- **YOUR TASK**:
List every line below that contains the string "page". Case counts.

━━━━━━━━━━━━━━━━

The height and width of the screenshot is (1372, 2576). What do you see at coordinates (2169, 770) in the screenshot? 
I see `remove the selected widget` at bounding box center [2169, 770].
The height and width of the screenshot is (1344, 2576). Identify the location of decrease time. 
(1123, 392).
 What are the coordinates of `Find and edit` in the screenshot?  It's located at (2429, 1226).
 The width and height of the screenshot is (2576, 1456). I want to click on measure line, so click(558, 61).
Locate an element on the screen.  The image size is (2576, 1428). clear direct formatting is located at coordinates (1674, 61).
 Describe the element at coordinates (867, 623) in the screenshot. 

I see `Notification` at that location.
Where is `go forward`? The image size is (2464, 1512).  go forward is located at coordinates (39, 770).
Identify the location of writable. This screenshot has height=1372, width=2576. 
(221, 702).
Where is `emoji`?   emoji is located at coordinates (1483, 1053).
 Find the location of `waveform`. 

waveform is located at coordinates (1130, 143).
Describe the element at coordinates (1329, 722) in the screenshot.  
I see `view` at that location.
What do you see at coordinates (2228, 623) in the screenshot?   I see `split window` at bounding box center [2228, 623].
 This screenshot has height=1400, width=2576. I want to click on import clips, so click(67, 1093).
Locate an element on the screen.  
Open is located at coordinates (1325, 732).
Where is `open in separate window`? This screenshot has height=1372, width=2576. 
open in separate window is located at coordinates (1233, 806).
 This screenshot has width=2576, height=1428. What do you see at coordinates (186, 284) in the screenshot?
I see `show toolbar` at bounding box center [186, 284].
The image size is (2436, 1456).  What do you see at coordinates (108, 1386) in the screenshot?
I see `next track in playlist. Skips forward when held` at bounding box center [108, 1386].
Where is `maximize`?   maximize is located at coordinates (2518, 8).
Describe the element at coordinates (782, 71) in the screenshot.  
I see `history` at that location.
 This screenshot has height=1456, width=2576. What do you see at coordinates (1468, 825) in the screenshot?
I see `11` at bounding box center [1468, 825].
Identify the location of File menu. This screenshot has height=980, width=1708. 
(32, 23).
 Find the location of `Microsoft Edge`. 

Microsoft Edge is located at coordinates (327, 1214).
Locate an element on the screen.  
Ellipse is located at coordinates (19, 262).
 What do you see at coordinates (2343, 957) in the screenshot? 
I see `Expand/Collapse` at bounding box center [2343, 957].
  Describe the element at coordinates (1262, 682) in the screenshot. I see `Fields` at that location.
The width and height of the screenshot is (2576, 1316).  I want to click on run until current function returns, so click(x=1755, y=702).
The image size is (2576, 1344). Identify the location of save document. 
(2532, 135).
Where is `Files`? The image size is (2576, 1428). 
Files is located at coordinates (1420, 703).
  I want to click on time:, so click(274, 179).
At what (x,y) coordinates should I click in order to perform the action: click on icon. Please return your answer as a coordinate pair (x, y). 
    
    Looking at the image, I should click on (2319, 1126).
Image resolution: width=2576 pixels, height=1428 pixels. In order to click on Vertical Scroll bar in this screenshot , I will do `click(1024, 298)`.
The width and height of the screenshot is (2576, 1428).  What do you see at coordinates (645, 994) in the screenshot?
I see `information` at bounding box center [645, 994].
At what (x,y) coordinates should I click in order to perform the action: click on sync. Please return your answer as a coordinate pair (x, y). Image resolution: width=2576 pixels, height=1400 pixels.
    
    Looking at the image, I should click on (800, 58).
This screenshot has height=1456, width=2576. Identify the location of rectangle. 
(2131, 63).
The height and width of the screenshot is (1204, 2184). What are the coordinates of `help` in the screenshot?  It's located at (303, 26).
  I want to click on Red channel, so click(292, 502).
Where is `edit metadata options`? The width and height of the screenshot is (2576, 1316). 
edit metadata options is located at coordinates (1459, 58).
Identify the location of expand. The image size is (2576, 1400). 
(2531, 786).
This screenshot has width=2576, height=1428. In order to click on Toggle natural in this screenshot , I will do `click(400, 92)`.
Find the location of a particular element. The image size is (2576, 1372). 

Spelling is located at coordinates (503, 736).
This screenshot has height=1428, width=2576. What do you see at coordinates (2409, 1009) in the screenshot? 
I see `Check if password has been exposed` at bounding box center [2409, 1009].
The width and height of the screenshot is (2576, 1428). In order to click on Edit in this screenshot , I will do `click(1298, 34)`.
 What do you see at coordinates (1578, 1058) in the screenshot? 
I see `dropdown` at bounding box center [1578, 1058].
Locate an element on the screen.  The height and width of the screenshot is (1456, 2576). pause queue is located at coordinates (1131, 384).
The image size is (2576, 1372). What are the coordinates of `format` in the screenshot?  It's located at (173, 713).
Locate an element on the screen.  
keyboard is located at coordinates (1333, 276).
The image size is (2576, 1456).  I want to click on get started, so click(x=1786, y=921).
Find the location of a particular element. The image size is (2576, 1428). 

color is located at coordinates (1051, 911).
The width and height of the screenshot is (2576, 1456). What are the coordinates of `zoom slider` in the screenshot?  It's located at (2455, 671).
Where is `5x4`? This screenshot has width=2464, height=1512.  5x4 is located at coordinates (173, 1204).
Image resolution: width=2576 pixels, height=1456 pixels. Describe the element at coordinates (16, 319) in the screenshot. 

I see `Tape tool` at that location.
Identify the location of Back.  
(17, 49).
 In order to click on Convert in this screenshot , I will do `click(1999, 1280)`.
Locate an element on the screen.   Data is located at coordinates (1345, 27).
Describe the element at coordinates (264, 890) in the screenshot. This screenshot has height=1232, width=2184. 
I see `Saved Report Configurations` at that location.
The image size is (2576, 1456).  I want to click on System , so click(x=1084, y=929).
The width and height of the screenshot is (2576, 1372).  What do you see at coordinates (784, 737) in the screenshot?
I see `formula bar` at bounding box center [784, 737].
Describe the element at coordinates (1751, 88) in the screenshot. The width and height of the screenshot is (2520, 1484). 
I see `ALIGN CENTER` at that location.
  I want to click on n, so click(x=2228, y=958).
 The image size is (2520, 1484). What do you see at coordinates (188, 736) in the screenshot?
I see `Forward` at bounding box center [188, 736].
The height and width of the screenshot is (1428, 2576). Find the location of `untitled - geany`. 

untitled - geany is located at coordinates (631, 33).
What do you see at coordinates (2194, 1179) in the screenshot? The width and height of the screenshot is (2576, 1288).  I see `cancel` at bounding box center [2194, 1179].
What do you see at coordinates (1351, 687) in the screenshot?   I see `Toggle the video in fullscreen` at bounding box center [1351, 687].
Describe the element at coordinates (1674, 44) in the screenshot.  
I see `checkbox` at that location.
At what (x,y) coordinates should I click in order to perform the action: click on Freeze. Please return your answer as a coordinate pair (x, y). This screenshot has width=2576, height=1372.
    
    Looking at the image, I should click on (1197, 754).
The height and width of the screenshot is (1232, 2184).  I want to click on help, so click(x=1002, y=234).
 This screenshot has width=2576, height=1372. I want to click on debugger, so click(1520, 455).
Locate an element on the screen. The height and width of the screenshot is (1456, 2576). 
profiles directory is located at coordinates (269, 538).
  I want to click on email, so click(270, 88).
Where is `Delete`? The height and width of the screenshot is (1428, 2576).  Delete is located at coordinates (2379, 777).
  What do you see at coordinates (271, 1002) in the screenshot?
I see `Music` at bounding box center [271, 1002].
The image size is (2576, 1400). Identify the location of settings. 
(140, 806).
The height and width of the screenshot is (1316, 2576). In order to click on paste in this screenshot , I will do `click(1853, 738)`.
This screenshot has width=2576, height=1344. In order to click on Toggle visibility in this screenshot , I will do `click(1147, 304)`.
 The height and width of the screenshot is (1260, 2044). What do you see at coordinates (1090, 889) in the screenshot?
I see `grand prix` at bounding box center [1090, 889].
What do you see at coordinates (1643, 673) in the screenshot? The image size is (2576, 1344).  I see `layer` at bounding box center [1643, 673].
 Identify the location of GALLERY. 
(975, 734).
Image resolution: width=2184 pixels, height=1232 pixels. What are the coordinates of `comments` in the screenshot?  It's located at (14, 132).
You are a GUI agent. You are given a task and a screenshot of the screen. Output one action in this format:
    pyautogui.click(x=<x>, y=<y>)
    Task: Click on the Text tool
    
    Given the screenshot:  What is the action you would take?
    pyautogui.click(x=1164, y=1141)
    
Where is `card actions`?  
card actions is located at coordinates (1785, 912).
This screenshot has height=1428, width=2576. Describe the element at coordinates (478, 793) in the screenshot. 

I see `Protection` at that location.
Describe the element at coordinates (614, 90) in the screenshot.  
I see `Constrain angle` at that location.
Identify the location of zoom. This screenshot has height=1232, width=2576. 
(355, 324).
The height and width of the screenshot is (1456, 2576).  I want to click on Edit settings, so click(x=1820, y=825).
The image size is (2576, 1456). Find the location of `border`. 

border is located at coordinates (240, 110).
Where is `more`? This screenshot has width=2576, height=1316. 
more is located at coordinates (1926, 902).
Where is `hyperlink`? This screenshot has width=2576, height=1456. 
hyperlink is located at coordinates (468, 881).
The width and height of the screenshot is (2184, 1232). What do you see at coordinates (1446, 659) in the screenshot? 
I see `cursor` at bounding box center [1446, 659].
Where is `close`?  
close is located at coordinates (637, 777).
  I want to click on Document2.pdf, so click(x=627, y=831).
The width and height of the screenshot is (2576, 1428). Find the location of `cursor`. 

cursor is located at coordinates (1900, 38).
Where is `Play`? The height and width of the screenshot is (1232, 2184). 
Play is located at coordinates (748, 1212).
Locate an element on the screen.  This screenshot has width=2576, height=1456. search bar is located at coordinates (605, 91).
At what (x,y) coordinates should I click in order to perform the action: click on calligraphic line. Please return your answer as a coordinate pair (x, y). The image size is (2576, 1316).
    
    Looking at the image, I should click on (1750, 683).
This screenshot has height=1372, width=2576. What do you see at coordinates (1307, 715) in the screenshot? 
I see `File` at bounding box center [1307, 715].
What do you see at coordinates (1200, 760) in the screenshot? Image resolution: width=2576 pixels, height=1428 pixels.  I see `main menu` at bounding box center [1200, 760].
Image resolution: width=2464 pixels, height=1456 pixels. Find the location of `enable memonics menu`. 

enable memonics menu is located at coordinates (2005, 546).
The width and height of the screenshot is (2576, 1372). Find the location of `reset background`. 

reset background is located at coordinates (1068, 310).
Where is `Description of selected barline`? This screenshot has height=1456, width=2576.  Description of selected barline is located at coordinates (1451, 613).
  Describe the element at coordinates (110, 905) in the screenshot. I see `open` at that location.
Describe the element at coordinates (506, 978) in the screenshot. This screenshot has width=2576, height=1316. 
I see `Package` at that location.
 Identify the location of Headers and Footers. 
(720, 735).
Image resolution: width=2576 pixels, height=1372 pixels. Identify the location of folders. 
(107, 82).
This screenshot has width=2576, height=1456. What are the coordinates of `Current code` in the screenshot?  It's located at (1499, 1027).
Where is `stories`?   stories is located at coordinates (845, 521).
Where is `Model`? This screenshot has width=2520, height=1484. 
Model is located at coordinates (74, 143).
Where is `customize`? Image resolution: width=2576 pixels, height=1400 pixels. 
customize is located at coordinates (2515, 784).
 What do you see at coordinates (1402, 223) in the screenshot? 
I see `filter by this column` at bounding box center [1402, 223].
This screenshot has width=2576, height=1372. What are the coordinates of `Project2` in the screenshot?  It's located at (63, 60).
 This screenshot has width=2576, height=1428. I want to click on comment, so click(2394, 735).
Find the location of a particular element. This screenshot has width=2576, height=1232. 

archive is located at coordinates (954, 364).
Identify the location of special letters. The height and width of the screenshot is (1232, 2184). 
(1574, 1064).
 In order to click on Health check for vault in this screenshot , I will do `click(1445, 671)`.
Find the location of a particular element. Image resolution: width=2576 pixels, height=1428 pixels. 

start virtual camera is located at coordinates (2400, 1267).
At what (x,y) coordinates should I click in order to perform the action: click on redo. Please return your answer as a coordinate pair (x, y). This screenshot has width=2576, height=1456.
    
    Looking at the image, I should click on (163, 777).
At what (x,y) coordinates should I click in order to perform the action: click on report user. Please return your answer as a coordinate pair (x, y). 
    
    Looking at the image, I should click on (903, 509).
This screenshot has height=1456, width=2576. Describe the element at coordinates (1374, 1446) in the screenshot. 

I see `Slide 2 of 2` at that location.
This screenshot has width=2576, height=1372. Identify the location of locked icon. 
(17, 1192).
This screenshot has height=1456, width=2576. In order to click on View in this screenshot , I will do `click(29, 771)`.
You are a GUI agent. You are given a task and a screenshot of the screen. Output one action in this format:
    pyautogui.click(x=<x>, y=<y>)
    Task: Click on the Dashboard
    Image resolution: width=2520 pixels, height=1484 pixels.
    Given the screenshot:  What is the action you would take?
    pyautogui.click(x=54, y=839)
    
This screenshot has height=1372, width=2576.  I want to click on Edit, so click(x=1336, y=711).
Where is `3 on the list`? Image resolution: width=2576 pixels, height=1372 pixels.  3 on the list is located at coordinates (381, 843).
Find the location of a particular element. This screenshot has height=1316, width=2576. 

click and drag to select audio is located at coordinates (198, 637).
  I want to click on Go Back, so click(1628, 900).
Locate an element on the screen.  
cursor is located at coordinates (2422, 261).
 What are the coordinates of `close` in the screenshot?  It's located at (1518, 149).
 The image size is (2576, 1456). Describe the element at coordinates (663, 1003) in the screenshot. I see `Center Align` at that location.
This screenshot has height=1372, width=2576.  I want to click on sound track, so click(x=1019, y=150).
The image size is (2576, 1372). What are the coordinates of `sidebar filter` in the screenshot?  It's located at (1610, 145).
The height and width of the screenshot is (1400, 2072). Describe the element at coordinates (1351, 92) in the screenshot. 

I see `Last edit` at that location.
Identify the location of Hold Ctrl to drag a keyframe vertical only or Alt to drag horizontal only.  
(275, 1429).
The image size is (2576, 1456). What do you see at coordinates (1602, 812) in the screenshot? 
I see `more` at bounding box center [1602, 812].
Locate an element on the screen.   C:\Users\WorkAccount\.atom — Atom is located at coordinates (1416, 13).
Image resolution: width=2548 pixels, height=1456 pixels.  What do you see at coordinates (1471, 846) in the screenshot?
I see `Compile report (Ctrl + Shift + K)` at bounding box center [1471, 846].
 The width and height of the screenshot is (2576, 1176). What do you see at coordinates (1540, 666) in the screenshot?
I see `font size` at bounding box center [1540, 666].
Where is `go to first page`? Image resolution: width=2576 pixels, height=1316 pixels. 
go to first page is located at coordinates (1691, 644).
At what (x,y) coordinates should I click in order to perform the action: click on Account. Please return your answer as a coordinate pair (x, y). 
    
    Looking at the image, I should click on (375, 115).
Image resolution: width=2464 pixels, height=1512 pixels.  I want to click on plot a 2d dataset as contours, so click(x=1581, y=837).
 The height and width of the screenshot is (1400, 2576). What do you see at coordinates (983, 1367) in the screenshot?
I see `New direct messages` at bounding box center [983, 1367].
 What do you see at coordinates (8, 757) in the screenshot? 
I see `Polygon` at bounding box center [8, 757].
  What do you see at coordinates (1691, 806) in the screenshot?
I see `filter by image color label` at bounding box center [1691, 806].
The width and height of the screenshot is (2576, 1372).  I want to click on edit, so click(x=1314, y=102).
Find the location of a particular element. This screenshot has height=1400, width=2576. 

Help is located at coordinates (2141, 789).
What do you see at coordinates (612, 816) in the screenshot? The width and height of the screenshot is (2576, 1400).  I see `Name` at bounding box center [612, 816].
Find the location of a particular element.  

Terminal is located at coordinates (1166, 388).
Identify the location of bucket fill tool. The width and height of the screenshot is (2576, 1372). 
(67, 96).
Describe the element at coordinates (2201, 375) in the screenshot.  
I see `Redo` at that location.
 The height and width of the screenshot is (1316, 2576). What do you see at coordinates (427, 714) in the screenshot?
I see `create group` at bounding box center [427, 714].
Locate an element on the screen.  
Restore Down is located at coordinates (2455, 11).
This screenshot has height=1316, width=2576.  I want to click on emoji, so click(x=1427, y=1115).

━━━━━━━━━━━━━━━━

- **TASK ANSWER**:
Where is `go to first page`? Image resolution: width=2576 pixels, height=1316 pixels. 
go to first page is located at coordinates (1691, 644).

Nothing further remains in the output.